New generating capacity for Mindanao will start coming online in 2014 at the earliest. By the time new capacity becomes available, rehabilitation of aging hydroelectric plants may have to commence. The new generating capacity being built, even if they all come in on schedule, will still be short of rising demand for power in the island.
However we look at it, the gestating generating capacity is still well behind the curve. Rising demand will outstrip new capacity. The island appears doomed to rotating brownouts for years to come.
Ideally, new generating capacity should be planned ahead of the curve. Almost everywhere else, reserve generating capacity is constantly maintained. Power shortages are always more costly than subsidizing reserve capacity. In Japan, for instance, capacity exceeds demand by almost 50% as a matter of policy.
In contrast, we tend to introduce new generating capacity only when a shortfall looms. That is reactive rather than proactive. The shortfall we are experiencing is a symptom of weak planning capacity.
The brownouts in Mindanao must be causing so much pain that people there now imagine grand conspiracies behind the electricity shortages. To be sure, there is less business risk for power producers to be running at full capacity all the time and selling all they generate to a hungry market. The costs of shortages, however, are borne by everyone else.
It is the task of government to view things from commanding heights, ensure both the public good and the requirements of economic expansion. Government should constrain the power producers to maintain more capacity than presently required so that the larger economy is protected from energy uncertainties. Government must also ensure competition is always present in order to bring out the disciplines that result in efficiency.
There is failure on all counts.
Government allowed power producers to play on the ledge, maintain generating capacity at levels that merely match current demand, thereby assuring them optimal profitability. That leaves the larger community unprotected from shortages. Without an adequate surplus capacity, there can be no competition.
There is no conspiracy, just plain failure on the part of government to exercise its regulatory and planning capacities.
Strangely, instead of convening the experts to draw up a plan for quickly inducing investments in new generating capacity, the President will hold a summit of stakeholders in Mindanao. That summit will produce a lot of hot air; not electricity.

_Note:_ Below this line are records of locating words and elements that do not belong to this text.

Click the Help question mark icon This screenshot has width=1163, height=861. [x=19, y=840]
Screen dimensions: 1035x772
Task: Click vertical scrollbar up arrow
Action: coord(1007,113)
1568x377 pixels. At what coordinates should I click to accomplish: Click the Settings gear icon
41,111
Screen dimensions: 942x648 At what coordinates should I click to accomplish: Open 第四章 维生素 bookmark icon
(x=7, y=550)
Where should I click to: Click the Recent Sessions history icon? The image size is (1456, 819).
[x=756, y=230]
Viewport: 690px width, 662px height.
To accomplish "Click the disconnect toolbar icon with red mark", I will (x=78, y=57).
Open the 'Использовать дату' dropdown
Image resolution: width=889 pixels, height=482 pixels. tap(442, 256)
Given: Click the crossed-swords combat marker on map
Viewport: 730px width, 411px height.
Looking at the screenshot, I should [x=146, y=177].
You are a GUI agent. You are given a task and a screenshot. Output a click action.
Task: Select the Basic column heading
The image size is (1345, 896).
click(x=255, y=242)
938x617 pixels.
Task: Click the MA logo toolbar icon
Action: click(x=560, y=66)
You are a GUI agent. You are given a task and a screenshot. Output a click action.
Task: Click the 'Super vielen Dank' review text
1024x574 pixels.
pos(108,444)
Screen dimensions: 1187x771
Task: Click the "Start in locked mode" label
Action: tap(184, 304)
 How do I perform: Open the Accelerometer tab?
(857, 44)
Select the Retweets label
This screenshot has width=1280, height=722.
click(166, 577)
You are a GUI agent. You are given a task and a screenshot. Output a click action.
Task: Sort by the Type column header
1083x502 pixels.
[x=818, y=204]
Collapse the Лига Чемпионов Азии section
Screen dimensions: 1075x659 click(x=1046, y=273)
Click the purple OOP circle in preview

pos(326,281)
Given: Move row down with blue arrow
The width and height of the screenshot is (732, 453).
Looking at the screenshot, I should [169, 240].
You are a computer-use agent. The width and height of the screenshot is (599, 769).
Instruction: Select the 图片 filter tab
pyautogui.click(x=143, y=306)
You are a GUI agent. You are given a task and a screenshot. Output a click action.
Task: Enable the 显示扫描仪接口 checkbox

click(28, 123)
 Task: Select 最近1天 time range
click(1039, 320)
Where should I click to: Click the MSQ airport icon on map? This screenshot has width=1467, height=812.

At any rate, having allowed two years to pass without inducing new investments in capacity, we are now two years behind the rising demand level. Plainly and simply, we are two years late.
Should the Energy Secretary resign because of this? I do not know, frankly.
Rene Almendras strikes me as a fairly competent guy. He heads a fairly competent agency. Yet the shortfall still happened. It could be a failure in business confidence: too few might be interested in putting in good money in a volatile place, sink good investments in a shifting policy environment.
The whole story about why we now again find ourselves with substantial power shortages has yet to be written. Perhaps the House or the Senate, in exercise of oversight functions, might organize a public hearing to find out what sequence of failure led us to where we are now. But the legislators are too busy trying to impeach the Chief Justice.
At any rate, the need for emergency powers at this time escapes me. We will need from five to seven years to build a baseload power plant. That is simply the time sound engineering requires. All the bidding, auditing and politicking preceding actual construction will probably lengthen the time required to bring new capacity online.
Meanwhile, the power shortage caps the capacity of the economy to grow. We cannot attract investments if we have no electricity. This is how available infrastructure limits growth.
We face a real power crisis that appears to worsen by the day. If the congressmen can demonstrate that emergency powers will arrest this crisis, then they should lay that out clearly before a mystified public. They should not just hint at a solution and then rush off to vacation.
Congress is now on a long break. Over the next six weeks, the matter of sorting out the power crisis is entirely in the hands of the Executive Branch — with or without emergency powers. Those enduring the brownouts will have no respite from an otherwise avoidable misery.